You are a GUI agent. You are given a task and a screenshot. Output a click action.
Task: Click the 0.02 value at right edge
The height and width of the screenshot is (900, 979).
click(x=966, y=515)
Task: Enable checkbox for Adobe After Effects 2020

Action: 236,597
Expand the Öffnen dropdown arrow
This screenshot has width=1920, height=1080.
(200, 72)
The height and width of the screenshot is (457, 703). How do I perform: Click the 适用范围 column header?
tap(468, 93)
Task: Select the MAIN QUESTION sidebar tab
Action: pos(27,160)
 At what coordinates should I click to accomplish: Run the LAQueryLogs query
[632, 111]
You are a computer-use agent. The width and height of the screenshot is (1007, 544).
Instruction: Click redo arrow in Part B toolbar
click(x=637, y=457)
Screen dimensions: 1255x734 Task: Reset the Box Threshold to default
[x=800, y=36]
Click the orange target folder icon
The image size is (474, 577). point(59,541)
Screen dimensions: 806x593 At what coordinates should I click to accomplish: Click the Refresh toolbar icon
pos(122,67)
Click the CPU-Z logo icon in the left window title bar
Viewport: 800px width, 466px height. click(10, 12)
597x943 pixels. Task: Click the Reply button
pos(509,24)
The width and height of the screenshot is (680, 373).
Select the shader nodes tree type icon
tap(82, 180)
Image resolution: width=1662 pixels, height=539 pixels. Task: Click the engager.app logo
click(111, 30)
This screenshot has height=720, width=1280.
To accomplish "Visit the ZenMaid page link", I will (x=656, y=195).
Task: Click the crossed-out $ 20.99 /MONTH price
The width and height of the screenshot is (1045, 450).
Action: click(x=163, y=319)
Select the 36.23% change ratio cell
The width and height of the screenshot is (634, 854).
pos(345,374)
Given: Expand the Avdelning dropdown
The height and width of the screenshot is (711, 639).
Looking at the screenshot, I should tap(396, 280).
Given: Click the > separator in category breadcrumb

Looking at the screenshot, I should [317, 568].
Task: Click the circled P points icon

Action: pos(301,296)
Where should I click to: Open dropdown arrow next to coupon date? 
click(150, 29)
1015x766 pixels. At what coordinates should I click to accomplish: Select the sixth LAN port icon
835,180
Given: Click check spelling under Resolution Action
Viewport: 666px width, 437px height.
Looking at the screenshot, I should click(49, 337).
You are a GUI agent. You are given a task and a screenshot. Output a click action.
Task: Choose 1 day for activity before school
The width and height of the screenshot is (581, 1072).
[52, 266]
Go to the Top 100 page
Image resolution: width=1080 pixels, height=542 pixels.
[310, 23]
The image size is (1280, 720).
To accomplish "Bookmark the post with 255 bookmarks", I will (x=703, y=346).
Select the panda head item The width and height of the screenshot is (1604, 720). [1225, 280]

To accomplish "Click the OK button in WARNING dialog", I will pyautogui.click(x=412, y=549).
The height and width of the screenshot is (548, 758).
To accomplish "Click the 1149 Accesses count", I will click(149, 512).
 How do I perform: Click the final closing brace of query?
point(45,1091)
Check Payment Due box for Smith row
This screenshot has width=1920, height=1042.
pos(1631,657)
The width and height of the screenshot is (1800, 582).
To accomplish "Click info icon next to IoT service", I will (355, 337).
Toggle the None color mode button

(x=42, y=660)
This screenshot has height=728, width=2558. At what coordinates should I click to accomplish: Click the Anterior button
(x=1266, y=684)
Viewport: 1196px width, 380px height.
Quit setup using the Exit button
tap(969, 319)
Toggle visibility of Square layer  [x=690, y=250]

###

Problem requirements
Print all of the items above again, word for word and unchanged.

Output for this task
You are a GUI agent. You are given a task and a screenshot. Output a click action.
Task: Click the 0.02 value at right edge
The height and width of the screenshot is (900, 979).
click(x=966, y=515)
Task: Enable checkbox for Adobe After Effects 2020

Action: 236,597
Expand the Öffnen dropdown arrow
This screenshot has width=1920, height=1080.
(200, 72)
The height and width of the screenshot is (457, 703). How do I perform: Click the 适用范围 column header?
tap(468, 93)
Task: Select the MAIN QUESTION sidebar tab
Action: pos(27,160)
 At what coordinates should I click to accomplish: Run the LAQueryLogs query
[632, 111]
You are a computer-use agent. The width and height of the screenshot is (1007, 544).
Instruction: Click redo arrow in Part B toolbar
click(x=637, y=457)
Screen dimensions: 1255x734 Task: Reset the Box Threshold to default
[x=800, y=36]
Click the orange target folder icon
The image size is (474, 577). point(59,541)
Screen dimensions: 806x593 At what coordinates should I click to accomplish: Click the Refresh toolbar icon
pos(122,67)
Click the CPU-Z logo icon in the left window title bar
Viewport: 800px width, 466px height. click(10, 12)
597x943 pixels. Task: Click the Reply button
pos(509,24)
The width and height of the screenshot is (680, 373).
Select the shader nodes tree type icon
tap(82, 180)
Image resolution: width=1662 pixels, height=539 pixels. Task: Click the engager.app logo
click(111, 30)
This screenshot has height=720, width=1280.
To accomplish "Visit the ZenMaid page link", I will (x=656, y=195).
Task: Click the crossed-out $ 20.99 /MONTH price
The width and height of the screenshot is (1045, 450).
Action: click(x=163, y=319)
Select the 36.23% change ratio cell
The width and height of the screenshot is (634, 854).
pos(345,374)
Given: Expand the Avdelning dropdown
The height and width of the screenshot is (711, 639).
Looking at the screenshot, I should tap(396, 280).
Given: Click the > separator in category breadcrumb

Looking at the screenshot, I should [317, 568].
Task: Click the circled P points icon

Action: pos(301,296)
Where should I click to: Open dropdown arrow next to coupon date? 
click(150, 29)
1015x766 pixels. At what coordinates should I click to accomplish: Select the sixth LAN port icon
835,180
Given: Click check spelling under Resolution Action
Viewport: 666px width, 437px height.
Looking at the screenshot, I should click(49, 337).
You are a GUI agent. You are given a task and a screenshot. Output a click action.
Task: Choose 1 day for activity before school
The width and height of the screenshot is (581, 1072).
[52, 266]
Go to the Top 100 page
Image resolution: width=1080 pixels, height=542 pixels.
[310, 23]
The image size is (1280, 720).
To accomplish "Bookmark the post with 255 bookmarks", I will (x=703, y=346).
Select the panda head item The width and height of the screenshot is (1604, 720). [1225, 280]

To accomplish "Click the OK button in WARNING dialog", I will pyautogui.click(x=412, y=549).
The height and width of the screenshot is (548, 758).
To accomplish "Click the 1149 Accesses count", I will click(149, 512).
 How do I perform: Click the final closing brace of query?
point(45,1091)
Check Payment Due box for Smith row
This screenshot has width=1920, height=1042.
pos(1631,657)
The width and height of the screenshot is (1800, 582).
To accomplish "Click info icon next to IoT service", I will (355, 337).
Toggle the None color mode button

(x=42, y=660)
This screenshot has height=728, width=2558. At what coordinates should I click to accomplish: Click the Anterior button
(x=1266, y=684)
Viewport: 1196px width, 380px height.
Quit setup using the Exit button
tap(969, 319)
Toggle visibility of Square layer  [x=690, y=250]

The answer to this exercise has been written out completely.